Zoellick's contribution to adult supervision of Asia policy was and remains critical, especially his coining of the "responsible stakeholder" concept to give China a set of positive values and ideas to meld with government policy at home and abroad - something of a set of "benchmarks" by which to chart China's progress as a reliable international partner to the West.

There is a potential down side, of course, as with any nomination made in extremis, and in Zoellick's case it's the risk that certain personality traits will carry over, and create problems with his Bank colleagues different than the Wolfowitz debacle, but no less damaging, should they occur.

Recall that Zoellick was forced out of his presidency of CSIS here in Washington, with the official reason being his too-overt politicking for then-Republican nominee George Bush. In reality, veterans of CSIS during that period will tell you, Zoellick had by that time made himself very unpopular with both the Board and his colleagues for some of the same problems which cropped up at USTR:

He has a terrible temper, he is "prone to tirades" - a daily dump on Japan generally, and its trade ministers specifically, came to be something of a ritual at USTR - and he has been known to keep "enemies lists". Probably this Report tonight will get us back on one from which it took us two years to escape. But you do have to wonder the level of joy in Tokyo over his appointment will be tempered by memory of his many public and private condemnations.

It was long a matter of "inside knowledge" that Rice and President Bush respected Zoellick to the point of giving him virtual autonomy in his spheres of operation, but that Zoellick's penchant to lecture, point by point, with little concern for editorial compression, drove them slightly bonkers. A telling story attributed to Condi Rice by a fellow journalist, "Condi let's Bob do whatever he wants, so long as she doesn't have to talk to him about it."

Zoellick also has some potential problems with Democrats on Capitol Hill, since his tenure at USTR came during the height of the Tom DeLay/Bill Thomas apartheid policy which barely allowed House Dems to vote, and which by design refused Dems any serious trade policy role. As Deputy Sec State, Zoellick presumably repaired some of the bridges he helped burn, by his acquiescence to those First Term tactics - a period you can never forget, if you try to parse, now, the Rangel/Schwab negotiations on Labor and the Environment, Panama, Colombia, et al.

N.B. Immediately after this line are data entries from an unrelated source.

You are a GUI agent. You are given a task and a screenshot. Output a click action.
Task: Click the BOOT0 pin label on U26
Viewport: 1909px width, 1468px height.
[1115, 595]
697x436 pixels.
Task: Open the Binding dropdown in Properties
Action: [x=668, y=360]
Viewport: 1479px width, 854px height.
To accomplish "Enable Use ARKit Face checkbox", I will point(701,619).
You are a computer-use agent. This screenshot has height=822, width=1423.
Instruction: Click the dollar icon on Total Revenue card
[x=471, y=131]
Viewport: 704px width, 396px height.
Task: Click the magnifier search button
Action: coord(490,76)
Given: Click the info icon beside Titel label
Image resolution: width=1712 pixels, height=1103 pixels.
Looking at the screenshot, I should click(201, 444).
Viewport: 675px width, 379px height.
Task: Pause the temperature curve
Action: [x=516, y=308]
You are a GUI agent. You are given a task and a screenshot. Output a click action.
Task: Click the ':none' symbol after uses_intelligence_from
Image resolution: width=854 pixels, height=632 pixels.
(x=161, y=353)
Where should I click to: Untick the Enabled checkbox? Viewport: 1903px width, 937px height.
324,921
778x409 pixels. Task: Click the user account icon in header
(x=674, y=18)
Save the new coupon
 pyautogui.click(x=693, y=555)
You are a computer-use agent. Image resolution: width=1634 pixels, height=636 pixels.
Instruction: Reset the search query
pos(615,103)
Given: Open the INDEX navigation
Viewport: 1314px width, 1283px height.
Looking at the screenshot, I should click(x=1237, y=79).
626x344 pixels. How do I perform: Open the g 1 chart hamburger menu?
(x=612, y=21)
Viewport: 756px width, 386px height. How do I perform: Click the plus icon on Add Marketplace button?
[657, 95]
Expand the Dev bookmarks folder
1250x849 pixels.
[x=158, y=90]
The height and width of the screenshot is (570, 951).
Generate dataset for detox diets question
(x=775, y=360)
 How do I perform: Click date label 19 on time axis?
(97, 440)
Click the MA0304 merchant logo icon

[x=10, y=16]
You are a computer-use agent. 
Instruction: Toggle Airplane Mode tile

But for the White House, apparently all is forgotten and/or forgiven, and once again it can be seen that Bush values and will promote loyalty, above all else. In Zoellick's case, however, his intellectual qualifications, his sincerity, and his passion for the job cannot be understated.


Sean Paul Kelley May 30, 2007 - 2:21pm
( categories: Globalization )

LJ May 30, 2007 - 8:12pm

No, no!

Yeaaaaaaaaaaaaaaaaaaaaaaaaah!

Meet the new boss
Same as the old boss


“I despise idealogues masquerading as objective journalists.” - Bill O'Reilly, March 30, 2007

Mark May 30, 2007 - 9:17pm

appointment to the world bank...well at least this Zionist likes cuddly animals.